COUNCILS in Dorset are being told to ‘wake up’ to the serious threat of climate change and speed up their responses to it.

Julie-Ann Booker, from Extinction Rebellion, said it was disappointing that Dorset Council was not likely to make any recommendations until almost a year after it had declared a climate emergency.

She said that councillors had been told that draft findings from a climate change panel, which has met behind closed doors, would only be made public in April.

“Climate change is a real and serious threat to us all and Dorset Council has a responsibly to play its part…it’s widely recognised that we have about 12 years until we reach the tipping point,” she told a Dorchester town council meeting on Monday evening.

She said that the Dorset Council’s draft corporate plan for the next four years barely mentioned climate change. She called on Dorchester town councillors to remind the unitary council of its responsibilities at every opportunity during consultations on its draft corporate plan.

“It seems to be ‘business as usual’ where the climate emergency is dealt with somewhere else,” she said, calling on Dorset Council to show ‘direction, leadership and pace,” on the issue.
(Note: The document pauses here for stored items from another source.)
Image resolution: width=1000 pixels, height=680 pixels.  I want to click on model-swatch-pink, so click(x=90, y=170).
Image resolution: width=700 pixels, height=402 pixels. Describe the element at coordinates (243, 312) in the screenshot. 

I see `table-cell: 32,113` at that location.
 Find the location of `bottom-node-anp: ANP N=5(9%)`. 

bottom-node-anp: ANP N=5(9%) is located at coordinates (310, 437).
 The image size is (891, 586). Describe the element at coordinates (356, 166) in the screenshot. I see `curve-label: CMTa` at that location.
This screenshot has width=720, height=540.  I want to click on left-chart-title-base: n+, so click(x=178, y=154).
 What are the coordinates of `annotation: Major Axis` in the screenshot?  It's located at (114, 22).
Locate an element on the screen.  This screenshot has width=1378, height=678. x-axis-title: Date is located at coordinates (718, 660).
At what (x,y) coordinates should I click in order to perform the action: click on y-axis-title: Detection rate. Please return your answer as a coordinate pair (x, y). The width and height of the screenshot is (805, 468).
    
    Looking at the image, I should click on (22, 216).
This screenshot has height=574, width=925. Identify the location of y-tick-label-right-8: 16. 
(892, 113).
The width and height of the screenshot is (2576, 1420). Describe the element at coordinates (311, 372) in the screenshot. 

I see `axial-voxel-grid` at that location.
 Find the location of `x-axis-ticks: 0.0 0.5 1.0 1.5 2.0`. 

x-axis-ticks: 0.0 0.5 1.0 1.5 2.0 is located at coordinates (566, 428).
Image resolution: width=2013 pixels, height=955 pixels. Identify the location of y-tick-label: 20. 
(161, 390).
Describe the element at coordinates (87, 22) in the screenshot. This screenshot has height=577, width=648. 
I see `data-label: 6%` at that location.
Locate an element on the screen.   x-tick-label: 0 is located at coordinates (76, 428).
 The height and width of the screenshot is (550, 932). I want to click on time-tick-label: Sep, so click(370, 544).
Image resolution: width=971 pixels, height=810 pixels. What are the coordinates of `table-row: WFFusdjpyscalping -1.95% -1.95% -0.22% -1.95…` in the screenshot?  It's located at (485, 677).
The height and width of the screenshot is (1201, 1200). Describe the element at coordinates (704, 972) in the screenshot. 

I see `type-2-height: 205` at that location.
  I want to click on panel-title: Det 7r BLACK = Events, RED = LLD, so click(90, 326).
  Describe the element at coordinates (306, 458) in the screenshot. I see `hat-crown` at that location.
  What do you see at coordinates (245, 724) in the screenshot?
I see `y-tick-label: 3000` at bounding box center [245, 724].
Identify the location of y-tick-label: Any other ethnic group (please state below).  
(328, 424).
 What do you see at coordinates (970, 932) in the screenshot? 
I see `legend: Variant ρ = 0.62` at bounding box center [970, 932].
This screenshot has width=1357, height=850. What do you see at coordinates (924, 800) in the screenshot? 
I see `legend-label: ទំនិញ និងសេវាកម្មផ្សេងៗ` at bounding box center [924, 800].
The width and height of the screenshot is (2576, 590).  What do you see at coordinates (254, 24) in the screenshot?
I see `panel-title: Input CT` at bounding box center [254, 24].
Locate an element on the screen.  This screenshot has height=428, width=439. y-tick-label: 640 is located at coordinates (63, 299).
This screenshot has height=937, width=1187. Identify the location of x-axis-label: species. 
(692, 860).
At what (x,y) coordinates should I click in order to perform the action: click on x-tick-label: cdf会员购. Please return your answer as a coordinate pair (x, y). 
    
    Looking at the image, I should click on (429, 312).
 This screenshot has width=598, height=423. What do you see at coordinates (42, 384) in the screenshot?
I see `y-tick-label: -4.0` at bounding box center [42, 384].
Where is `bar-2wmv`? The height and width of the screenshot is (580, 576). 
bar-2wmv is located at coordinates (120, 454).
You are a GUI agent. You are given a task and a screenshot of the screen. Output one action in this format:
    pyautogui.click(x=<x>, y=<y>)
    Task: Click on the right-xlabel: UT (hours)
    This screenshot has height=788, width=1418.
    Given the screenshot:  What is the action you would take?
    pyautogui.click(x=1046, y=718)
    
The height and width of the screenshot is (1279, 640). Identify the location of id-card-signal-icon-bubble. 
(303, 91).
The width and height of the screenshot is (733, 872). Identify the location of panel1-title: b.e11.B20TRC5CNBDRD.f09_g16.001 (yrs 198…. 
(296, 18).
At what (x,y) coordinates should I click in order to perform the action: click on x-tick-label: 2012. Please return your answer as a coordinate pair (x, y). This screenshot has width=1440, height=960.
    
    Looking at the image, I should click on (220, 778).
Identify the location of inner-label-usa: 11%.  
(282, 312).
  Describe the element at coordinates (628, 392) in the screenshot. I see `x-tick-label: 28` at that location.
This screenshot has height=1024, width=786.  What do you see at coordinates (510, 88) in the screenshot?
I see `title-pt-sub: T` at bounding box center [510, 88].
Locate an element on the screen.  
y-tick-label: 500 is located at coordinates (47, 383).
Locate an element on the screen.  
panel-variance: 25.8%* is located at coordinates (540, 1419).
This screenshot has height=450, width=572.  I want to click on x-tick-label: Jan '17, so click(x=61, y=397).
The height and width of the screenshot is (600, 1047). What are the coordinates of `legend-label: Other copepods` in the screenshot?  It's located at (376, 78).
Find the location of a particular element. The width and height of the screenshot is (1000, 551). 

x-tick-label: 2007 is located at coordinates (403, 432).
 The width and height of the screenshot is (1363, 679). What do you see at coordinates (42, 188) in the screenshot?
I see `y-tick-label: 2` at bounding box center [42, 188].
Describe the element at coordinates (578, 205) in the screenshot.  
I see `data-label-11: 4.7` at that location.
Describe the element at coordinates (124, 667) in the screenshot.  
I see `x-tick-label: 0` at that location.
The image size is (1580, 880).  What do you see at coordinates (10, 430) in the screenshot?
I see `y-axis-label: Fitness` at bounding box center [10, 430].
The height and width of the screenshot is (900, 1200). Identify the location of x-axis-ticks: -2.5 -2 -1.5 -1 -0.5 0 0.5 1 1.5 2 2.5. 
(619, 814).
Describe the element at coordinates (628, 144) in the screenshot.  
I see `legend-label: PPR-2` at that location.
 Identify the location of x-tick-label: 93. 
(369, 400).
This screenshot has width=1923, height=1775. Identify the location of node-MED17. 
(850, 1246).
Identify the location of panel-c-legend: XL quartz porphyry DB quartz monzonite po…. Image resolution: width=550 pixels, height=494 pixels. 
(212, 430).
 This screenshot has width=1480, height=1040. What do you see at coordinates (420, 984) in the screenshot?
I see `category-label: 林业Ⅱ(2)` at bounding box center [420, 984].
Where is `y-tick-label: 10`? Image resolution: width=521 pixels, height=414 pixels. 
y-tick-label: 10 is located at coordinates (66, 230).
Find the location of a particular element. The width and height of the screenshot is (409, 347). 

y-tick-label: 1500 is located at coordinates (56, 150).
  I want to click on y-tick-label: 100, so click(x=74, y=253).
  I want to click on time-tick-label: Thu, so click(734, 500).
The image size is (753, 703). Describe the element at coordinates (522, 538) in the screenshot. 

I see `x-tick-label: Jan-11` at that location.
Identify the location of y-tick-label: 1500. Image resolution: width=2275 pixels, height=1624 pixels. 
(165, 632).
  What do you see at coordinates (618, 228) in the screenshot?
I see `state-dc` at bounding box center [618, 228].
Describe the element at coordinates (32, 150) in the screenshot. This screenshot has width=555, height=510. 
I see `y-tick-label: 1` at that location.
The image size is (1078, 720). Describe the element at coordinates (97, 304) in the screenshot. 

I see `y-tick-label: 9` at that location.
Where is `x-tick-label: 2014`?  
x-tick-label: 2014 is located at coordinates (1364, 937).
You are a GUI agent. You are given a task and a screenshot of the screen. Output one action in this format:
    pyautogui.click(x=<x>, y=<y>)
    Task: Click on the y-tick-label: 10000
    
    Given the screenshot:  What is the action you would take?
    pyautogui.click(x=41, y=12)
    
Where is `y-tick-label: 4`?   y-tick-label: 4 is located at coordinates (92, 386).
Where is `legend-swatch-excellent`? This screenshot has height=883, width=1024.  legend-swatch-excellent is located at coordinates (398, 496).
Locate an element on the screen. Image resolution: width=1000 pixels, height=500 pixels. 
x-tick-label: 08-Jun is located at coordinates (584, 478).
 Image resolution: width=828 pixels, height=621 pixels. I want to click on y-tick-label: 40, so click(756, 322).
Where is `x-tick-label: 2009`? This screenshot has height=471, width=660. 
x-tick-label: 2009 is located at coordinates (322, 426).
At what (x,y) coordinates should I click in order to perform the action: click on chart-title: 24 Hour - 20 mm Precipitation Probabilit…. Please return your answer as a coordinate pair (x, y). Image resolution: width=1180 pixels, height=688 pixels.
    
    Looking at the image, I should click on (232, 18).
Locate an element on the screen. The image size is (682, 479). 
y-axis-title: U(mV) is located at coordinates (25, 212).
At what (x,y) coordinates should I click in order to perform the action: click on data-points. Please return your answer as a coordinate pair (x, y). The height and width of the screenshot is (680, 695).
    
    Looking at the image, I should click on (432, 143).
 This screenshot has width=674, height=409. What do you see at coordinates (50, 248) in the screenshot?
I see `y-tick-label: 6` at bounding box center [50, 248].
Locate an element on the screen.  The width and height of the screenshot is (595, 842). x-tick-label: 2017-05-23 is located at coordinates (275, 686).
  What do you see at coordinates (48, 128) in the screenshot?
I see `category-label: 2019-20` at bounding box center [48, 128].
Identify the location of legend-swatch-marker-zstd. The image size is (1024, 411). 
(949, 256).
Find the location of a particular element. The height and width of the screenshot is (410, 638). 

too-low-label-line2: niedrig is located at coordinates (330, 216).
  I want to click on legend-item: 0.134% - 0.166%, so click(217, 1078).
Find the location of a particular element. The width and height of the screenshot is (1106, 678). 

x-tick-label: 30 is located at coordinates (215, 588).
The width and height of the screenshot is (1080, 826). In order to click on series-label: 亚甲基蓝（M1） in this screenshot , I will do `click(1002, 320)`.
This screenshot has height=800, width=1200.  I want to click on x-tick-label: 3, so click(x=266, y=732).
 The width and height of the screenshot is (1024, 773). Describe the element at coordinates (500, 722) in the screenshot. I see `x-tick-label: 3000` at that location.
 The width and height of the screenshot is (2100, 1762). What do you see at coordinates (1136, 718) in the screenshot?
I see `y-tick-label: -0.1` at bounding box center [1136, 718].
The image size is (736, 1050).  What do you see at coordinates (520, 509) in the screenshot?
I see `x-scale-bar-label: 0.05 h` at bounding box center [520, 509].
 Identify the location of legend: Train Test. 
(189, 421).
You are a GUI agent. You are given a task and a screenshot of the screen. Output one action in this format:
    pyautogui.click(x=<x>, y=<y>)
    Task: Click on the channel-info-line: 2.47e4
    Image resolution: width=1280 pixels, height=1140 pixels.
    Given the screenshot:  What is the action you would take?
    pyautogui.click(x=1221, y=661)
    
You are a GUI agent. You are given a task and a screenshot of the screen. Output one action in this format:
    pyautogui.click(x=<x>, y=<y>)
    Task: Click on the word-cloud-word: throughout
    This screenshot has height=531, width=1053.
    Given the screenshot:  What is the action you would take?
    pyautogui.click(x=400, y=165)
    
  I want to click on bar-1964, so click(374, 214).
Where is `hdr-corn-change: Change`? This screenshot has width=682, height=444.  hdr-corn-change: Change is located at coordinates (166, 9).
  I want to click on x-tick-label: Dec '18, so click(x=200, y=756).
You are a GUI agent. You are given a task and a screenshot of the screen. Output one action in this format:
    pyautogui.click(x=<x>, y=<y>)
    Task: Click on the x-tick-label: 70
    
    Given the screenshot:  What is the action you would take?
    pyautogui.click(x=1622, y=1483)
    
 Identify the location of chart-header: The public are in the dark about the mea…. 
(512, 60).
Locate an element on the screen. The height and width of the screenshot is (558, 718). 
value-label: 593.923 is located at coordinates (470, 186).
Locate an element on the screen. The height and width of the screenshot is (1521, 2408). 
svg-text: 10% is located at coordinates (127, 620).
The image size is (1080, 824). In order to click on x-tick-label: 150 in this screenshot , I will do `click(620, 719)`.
Cllr Les Fry agreed that the issue needed to be a priority for Dorset Council: “If we don’t look after the climate, we won’t have one.”

He said he would like to see renewables built into new homes from the outset, a sustainable transport system and better provision made for electric vehicles across the county.

His called was backed by Cllr Janet Hewitt: “We have got to take it seriously and put some rigorous plans in place,” she said.

Cllr Stella Jones called for the Dorset Pension scheme to take a lead and invest only in green and environmentally friendly funds, while others called for simple measures which could be undertaken now – such as planting more trees and creating more public parks and open spaces.

Cllr Susie Hosford said Dorchester Town Council could be proud of what it was doing and was addressing carbon neutral ways to heat and light the municipal buildings, already had electric vehicle for its outdoor team and was investigating how it could reduce single-use plastics in all its activities and buildings. It would also be asking local people what more they thought the council should be doing when it consulted on the town council’s corporate plan in the New Year.